Scalar conditioning in generative models: DPI enables U-Net and DRUNet architectures to condition natively on time or noise-level scalars required in diffusion and flow-matching models. DPI yields significant improvements in denoising MSE (6–8% reduction), FID (e.g., FID 26.23 to 12.23 on DRUNet diffusion), and sFID, outperforming fixed-embedding and MLP-based scalar-conditioning baselines (Park et al., 26 Nov 2025).

Measured computational costs show that DPI roughly doubles parameter count, but imposes negligible additional FLOPs (<1%) and increases memory only moderately (5–9%) (Park et al., 26 Nov 2025). No extra fine-tuning is required post-interpolation.

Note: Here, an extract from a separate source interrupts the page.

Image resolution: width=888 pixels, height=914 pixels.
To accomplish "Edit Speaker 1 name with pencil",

5. Architectural and Algorithmic Extensions

DPI has been generalized to allow:

Extrapolations in parameter space: Piecewise-linear extensions support network instantiations "beyond" the trained endpoints, enabling the synthesis of models with effects not directly represented in training data (Zhao et al., 2020).
Learnable interpolation schedules: Adaptive, monotonic schedules $\lambda(s)$ discovered during training enhance performance, consistently producing lower objectives than fixed linear schedules. Regularization strategies (e.g., entropy penalties) are proposed to maintain smoothness and prevent degenerate jumps in $\lambda(s)$ (Park et al., 26 Nov 2025).
Integration with double-state aggregation modules: In DPI-based DSANs, DSA modules aggregate local and non-local features between endpoint streams, structurally enforcing the capability to span a richer space of image transformations (Zhao et al., 2020).

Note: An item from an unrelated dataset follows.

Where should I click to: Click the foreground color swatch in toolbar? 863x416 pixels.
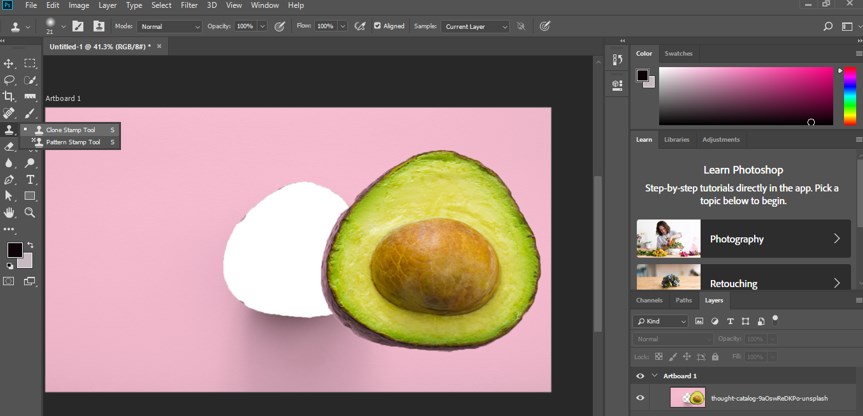[x=15, y=249]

DPI is distinct from standard deep network interpolation (DNI), which typically supports only simple convex interpolation between two independently trained models. DPI supports extrapolation, dynamic schedule learning, and can generate model families with enhanced diversity of expressivity—all without separate training for each desired operator (Zhao et al., 2020, Park et al., 26 Nov 2025).

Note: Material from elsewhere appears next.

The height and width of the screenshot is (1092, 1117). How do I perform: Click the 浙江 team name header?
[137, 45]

Compared with FiLM- or Adaptive Feature Modulation schemes (PAC, AdaFM, CFSNet), DPI eliminates the need for per-layer adapters or explicit modulation, instead learning the full parameter-to-parameter mappings. The approach is, however, associated with a doubling in parameter count and carries a risk of overfitting on limited data, which may be mitigated by weight decay or early stopping (Park et al., 26 Nov 2025).

A limitation is the assumption of identical architectures and compatible parameterizations for interpolation; extensions to nonlinear or learned parameter paths are currently underexplored. Future research directions include automating the choice of interpolation/extrapolation coefficients based on task-specific metrics, and extending DPI to multi-endpoint or higher-dimensional interpolation polytopes.

7. Practical Guidelines

Initialization: Endpoint parameters should be initialized identically (e.g., Kaiming uniform) to ensure unbiased interpolation (Park et al., 26 Nov 2025).
Learning rates: Use lower learning rates for core weights and higher for interpolation schedules.
Debugging: Inspect the smoothness and monotonicity of $\lambda(s)$ , and verify that interpolated parameters produce stable activations.
Hyperparameter selection: For trade-off applications, initial exploration at $\alpha=0.5$ is suggested, adjusting as needed based on downstream fidelity or perceptual requirements (Qin et al., 2020).

In summary, DPI provides a principled and practical approach for generating continuous, scalar-parameterized families of neural networks, enabling enhanced flexibility, continuous control, and improved empirical performance in a range of modern learning systems (Zhao et al., 2020, Qin et al., 2020, Park et al., 26 Nov 2025).